Today, hundreds of years after the last Emperor of Vietnam surrendered his position and after the bombings during the Vietnam-American War, the Imperial City is no more than a cultural attraction and a reminder of the past that forms the people’s and the country’s proud heritage.
The Citadel was built in 19th Century by the Emperor Gia Long. The thick walls are made of earth stone and a water-filled ditch surrounds the wall for added protection. It consists of three courts with the same thick walls and water-filled trenches around. Within these fortresses can be found a number of gardens and open spaces with foliage.
The Ngo Mon is the gate that leads to the Imperial Palace. It was constructed in 1833 during the reign of Emperor Minh Mang. This gate served as the “viewing deck” of the Emperor when he was observing his troops as well as during official ceremonies.
This gate is divided into two levels. It has five entrances, one of which was reserved only for the king. At the second level, the Five Phoenix Pavilion can be found, and it is where the king reviewed performances of his troops.
The Palace of Supreme Harmony or the Thai Hoa Palace was built in 1805, around the same time that the Imperial City was built. It is where the emperors held official celebrations, ceremonies, rituals and special occasions. In fact, this is where the coronation of the Emperor Gia Long was held.

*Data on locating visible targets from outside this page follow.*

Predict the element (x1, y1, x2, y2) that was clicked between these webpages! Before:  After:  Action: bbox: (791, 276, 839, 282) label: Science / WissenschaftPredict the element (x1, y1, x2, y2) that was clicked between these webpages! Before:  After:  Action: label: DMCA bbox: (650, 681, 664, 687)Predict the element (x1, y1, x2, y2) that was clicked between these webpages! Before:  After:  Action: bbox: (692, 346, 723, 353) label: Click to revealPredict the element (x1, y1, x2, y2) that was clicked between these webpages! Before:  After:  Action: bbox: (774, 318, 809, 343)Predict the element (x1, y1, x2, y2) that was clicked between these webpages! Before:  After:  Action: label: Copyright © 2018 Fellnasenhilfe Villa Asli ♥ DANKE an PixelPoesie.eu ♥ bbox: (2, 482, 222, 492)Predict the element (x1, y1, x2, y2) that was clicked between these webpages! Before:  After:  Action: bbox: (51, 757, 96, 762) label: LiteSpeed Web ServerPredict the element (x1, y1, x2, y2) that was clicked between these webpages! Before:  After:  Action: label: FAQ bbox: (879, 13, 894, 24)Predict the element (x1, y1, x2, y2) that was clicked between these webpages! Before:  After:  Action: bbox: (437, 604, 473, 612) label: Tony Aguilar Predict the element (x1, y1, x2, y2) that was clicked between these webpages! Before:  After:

It occupies a total space of 1,300 square meters and is made up of two separate halls called the ante-chamber and the main hall, which contains the throne of the king.
TRUONG SANH RESIDENCE
The Truong Sanh Residence or the Residence of Longevity is situated on the North-West part of the Imperial Citadel. It was built in 1822 during the reign of King Minh Mang and was designed to be a complex building that would provide entertainment to the royalty. It was originally called the Truong Ninh Residence or Everlasting Security Residence.
In 1843, it was revamped by King Thieu Tri to include three buildings: the Mansion of Five Generations (or Ngu Dai Dong Duong) standing in the front; the Tho Khuong Palace (or Palace of Longevity and Good Health) located in the center; and the Van Phuoc Pavilion (or the Pavilion of Ten Thousand Blessings) erected in the back.
Better known as “the Citadel within the Citadel within the Citadel”, the Forbidden Purple City is where the concubines of the emperor lived. Males were not allowed to enter the city and the only males allowed through its narrow gate were eunuchs who were designated to protect the city.
HUE JUNGLE CREVICE
The Hue Jungle Crevice was where thousands of locals died during the American-Vietnam War. This is just one of the places in the Dai Noi that have been touched by the war and then destroyed by it.